Work required: The data is to be set down once more, exactly as it reads.

Raw data:
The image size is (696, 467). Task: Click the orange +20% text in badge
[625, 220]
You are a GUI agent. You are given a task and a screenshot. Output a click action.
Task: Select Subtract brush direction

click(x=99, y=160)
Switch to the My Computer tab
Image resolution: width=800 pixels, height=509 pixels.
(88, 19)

Answer space:
The image size is (696, 467). Task: Click the orange +20% text in badge
[625, 220]
You are a GUI agent. You are given a task and a screenshot. Output a click action.
Task: Select Subtract brush direction

click(x=99, y=160)
Switch to the My Computer tab
Image resolution: width=800 pixels, height=509 pixels.
(88, 19)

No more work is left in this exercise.